[Required action 1] In the scrubs thread, what price does csaiz give for the last scrub top bought?
[Required action 2] From the scrubs thread, reproduce word for word the passage that starts with "Those are cute" and ends with "creep on unnoticed!".
---------- Selected excerpt
# Do you wear scrubs at your job?



## DocBrown

I found this awesome website with a ton of animal prints for scrubs!

Figured the animal lovers on this board would appreciate it!

http://www.animalkingdomscrubs.com/

Click on "Scrub Tops" in the lefthand corner, then lick on the "Gallery" tab.


----------



## CertainlySpoiled

Those are way cute...but I don't wear scrubs


----------



## Barb E

I don't wear 'em for my job but they make GREAT pajamas!!!!!


----------



## javaluuver

Great site - I do wear scrubs - On Friday's we're allowed to wear our own scrubs - as long as they are neat & clean and appropriate designs LoL ... but I have searched high and low for a GSD scrub top that was nice - I found one once on ebay, but it was UGLY! super ugly LoL ... if anyone ever sees material or scrubs with good looking GSDs on it, please please pm me! lol


----------



## csaiz

I always wear scrubs for training









The pockes are perfect for cookies, the fabric is comfy, and I always find some at Goodwill or another thrift store for real cheap.

Last top I bought (real cute with dogs on it) was $2.00


----------



## JenM66

Yup - receptionist/tech at vet office (scrub tops and jeans). When I worked in a children's hospital doing developmental therapy in the NICU I wore scrubs and when I did home therapy for infants and toddlers with special needs I wore scrubs. They are so COMFY!


----------



## kelso

i don't work with animals for work, but get to wear scrubs sometimes when in the ER, OR or ICU. I love love the months I get to wear them, so easy to get dressed and do laundry!!!














Those are cute in the link! we usually have to wear the hospital boring scrubs though, but they are comfy


----------



## scannergirl

I wear them- thanks for the link!!!!
The one drawback to wearing scrubs is that those pounds can more easily creep on unnoticed!


----------



## SimplySleepie

I don't get to wear scrubs to work, just wish I did!! It'd be so much better than my tacky "waiter" outfit that I wear at the bank..









Kris


----------



## Chicagocanine

Thanks for the link! I am going to be working at a new vet's office soon. I don't know yet about the "dress code" though. Training is next week...


----------
--------------------
---------- Records provided
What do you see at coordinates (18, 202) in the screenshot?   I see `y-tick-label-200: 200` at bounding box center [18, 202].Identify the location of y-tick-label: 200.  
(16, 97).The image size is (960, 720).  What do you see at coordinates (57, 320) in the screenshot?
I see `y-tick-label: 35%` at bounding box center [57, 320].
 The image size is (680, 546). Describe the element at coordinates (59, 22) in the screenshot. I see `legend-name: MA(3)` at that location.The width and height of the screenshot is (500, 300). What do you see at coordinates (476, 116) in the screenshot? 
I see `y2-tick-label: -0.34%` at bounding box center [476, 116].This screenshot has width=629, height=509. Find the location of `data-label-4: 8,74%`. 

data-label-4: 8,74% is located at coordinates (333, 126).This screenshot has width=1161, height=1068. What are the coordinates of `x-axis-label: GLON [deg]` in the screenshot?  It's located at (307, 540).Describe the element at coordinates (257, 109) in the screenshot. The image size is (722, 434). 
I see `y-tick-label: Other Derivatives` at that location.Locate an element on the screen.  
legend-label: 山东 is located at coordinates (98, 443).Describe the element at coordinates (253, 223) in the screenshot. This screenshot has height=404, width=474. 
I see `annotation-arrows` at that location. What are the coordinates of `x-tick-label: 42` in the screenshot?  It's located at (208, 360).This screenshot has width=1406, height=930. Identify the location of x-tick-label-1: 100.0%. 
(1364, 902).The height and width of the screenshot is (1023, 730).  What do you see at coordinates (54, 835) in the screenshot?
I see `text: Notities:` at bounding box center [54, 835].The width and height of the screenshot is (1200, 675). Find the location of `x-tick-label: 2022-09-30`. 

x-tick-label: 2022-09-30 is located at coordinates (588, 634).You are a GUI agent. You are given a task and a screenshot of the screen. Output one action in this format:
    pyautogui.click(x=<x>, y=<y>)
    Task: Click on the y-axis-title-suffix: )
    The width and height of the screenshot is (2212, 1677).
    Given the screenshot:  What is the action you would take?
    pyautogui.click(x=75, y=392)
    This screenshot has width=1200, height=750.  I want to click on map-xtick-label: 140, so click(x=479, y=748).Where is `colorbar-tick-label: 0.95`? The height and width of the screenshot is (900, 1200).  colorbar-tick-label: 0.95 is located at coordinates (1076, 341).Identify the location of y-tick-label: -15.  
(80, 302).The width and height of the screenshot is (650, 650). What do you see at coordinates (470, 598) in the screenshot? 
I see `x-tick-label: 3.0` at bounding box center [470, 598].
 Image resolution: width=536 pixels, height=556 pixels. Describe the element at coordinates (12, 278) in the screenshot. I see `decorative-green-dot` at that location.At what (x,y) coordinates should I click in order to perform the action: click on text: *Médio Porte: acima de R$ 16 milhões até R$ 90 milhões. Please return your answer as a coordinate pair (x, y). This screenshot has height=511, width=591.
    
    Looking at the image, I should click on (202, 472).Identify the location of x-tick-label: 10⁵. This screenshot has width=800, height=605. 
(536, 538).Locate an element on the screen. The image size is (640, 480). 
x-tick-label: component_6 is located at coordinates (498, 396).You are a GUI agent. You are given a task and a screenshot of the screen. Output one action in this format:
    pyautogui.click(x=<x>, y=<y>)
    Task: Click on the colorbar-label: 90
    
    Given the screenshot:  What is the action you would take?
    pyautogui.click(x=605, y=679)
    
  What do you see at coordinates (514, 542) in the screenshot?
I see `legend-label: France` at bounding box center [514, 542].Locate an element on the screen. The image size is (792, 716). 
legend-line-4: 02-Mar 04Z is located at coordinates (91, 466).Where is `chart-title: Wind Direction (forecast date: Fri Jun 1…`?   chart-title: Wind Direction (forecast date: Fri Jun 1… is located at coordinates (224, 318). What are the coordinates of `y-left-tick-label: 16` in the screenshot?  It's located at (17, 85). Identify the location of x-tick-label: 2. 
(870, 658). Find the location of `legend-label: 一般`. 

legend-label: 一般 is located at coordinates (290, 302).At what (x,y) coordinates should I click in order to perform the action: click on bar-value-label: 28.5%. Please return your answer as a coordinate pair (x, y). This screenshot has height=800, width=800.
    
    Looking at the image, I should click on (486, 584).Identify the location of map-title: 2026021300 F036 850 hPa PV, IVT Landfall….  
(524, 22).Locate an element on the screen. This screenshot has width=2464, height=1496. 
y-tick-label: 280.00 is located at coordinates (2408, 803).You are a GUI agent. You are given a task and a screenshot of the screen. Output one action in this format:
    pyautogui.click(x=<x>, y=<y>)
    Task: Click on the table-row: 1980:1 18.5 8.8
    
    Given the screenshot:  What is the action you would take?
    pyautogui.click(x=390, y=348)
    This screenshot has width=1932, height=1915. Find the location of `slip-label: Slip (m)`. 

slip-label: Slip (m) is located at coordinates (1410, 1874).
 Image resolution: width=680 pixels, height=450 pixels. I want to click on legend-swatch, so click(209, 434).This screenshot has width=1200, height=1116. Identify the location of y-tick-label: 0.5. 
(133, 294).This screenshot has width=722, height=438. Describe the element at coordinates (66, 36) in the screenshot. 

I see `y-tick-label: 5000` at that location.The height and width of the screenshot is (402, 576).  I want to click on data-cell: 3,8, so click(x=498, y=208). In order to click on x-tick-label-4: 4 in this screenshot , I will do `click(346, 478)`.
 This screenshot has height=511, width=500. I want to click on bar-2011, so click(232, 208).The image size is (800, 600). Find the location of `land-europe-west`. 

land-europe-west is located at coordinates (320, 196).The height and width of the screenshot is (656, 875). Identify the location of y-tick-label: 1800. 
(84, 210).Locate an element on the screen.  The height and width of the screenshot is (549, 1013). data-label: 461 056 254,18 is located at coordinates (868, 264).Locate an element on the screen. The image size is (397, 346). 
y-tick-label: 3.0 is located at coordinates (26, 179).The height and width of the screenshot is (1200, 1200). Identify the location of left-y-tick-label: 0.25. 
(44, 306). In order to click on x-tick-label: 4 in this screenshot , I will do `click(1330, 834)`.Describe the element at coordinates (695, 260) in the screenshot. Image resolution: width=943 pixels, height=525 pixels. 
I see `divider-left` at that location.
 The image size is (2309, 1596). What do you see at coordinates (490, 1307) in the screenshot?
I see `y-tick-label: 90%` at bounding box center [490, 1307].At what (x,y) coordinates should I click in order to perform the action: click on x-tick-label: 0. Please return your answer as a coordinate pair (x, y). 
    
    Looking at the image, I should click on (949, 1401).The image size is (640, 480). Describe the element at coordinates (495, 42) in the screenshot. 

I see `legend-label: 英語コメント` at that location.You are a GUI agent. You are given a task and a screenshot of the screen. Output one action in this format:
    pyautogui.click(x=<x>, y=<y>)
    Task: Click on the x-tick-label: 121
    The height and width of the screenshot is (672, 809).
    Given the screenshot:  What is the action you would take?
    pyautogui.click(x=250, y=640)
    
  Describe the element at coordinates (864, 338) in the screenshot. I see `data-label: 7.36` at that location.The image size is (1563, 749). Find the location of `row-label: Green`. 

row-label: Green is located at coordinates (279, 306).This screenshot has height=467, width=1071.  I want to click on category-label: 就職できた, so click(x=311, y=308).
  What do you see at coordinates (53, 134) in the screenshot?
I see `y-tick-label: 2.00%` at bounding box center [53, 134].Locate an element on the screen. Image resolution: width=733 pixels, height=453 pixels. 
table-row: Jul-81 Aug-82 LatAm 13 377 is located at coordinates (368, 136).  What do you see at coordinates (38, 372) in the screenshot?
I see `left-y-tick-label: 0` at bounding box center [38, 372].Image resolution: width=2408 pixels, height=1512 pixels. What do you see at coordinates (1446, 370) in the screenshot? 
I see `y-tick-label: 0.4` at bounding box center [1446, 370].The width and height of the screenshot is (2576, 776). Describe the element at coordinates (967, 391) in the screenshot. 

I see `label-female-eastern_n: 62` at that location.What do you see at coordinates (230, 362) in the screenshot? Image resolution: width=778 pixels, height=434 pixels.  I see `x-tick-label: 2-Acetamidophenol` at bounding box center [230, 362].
--------------------
[Problem solution 1] $2.00

[Problem solution 2]
Those are cute in the link! we usually have to wear the hospital boring scrubs though, but they are comfy


----------



## scannergirl

I wear them- thanks for the link!!!!
The one drawback to wearing scrubs is that those pounds can more easily creep on unnoticed!